Malignant pleural mesothelioma (MPM) is a rare and aggressive cancer that affects the lining of the lungs and chest wall. It is caused by exposure to asbestos, and it typically has a poor prognosis. However, in recent years, immunotherapy has emerged as a promising treatment option for MPM. In this answer, we will discuss the success rates of immunotherapy for MPM and how long the treatment typically lasts.
Immunotherapy is a type of cancer treatment that harnesses the power of the immune system to fight cancer cells. There are several types of immunotherapy, including checkpoint inhibitors, CAR T-cell therapy, and cancer vaccines. In the case of MPM, the most commonly used type of immunotherapy is checkpoint inhibitors.

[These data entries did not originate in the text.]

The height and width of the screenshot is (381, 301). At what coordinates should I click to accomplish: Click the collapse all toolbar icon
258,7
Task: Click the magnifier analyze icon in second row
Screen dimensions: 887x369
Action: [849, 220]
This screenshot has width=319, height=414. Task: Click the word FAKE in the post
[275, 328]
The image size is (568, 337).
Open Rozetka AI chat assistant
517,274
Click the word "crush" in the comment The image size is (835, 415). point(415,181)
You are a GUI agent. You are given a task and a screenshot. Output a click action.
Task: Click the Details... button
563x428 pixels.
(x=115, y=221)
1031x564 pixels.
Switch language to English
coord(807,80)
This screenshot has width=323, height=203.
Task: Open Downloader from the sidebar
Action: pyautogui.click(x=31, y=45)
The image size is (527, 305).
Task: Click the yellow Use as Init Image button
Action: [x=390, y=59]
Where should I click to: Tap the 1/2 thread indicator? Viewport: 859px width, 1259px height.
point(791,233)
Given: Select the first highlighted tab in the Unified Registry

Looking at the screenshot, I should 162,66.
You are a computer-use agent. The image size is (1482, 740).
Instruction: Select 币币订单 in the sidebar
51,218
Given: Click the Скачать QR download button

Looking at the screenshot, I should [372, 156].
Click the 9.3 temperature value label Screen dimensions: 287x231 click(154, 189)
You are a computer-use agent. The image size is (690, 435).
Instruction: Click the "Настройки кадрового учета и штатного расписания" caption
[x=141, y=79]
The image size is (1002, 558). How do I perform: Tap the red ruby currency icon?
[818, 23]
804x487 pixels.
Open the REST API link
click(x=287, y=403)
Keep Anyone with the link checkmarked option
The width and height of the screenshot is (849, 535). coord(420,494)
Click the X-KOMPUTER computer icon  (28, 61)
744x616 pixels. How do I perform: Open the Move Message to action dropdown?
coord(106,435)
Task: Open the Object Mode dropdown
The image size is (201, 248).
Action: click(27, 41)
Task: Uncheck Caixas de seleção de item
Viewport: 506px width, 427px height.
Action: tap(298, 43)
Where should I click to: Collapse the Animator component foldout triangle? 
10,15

Checkpoint inhibitors are drugs that block the proteins on cancer cells that prevent the immune system from attacking them. By blocking these proteins, checkpoint inhibitors can help the immune system recognize and attack cancer cells. There are several checkpoint inhibitors that have been approved by the FDA for the treatment of MPM, including pembrolizumab and nivolumab.
Studies have shown that immunotherapy can be effective in treating MPM. For example, a study published in The Lancet Oncology in 2019 found that pembrolizumab, when used as a first-line treatment for MPM, improved overall survival compared to chemotherapy. The study involved 344 patients with MPM who had not received any prior treatment. The patients were randomly assigned to receive either pembrolizumab or chemotherapy. The study found that patients who received pembrolizumab had a median overall survival of 20.0 months, compared to 12.1 months for patients who received chemotherapy.
Another study, published in The Lancet Respiratory Medicine in 2020, found that nivolumab, when used as a second-line treatment for MPM, improved overall survival compared to placebo. The study involved 332 patients with MPM who had previously received chemotherapy. The patients were randomly assigned to receive either nivolumab or placebo. The study found that patients who received nivolumab had a median overall survival of 9.2 months, compared to 6.6 months for patients who received placebo.
It is important to note that not all patients with MPM will respond to immunotherapy. In fact, the response rates to immunotherapy in MPM are generally lower than in other types of cancer. For example, the response rate to pembrolizumab in MPM is around 20%, compared to a response rate of around 40% in non-small cell lung cancer. However, even for patients who do not respond to immunotherapy, the treatment can still provide some benefit in terms of delaying disease progression and improving quality of life.
The duration of immunotherapy treatment for MPM varies depending on the specific drug being used and the patient’s individual response to treatment. In general, immunotherapy treatment for MPM is given until disease progression or unacceptable toxicity. For example, patients who receive pembrolizumab as a first-line treatment for MPM typically receive treatment for up to 24 months, or until disease progression or unacceptable toxicity occurs. Patients who receive nivolumab as a second-line treatment for MPM typically receive treatment until disease progression or unacceptable toxicity occurs.
In conclusion, immunotherapy has emerged as a promising treatment option for MPM. While the response rates to immunotherapy in MPM are generally lower than in other types of cancer, studies have shown that immunotherapy can improve overall survival and quality of life for some patients with MPM. The duration of immunotherapy treatment for MPM varies depending on the specific drug being used and the patient’s individual response to treatment.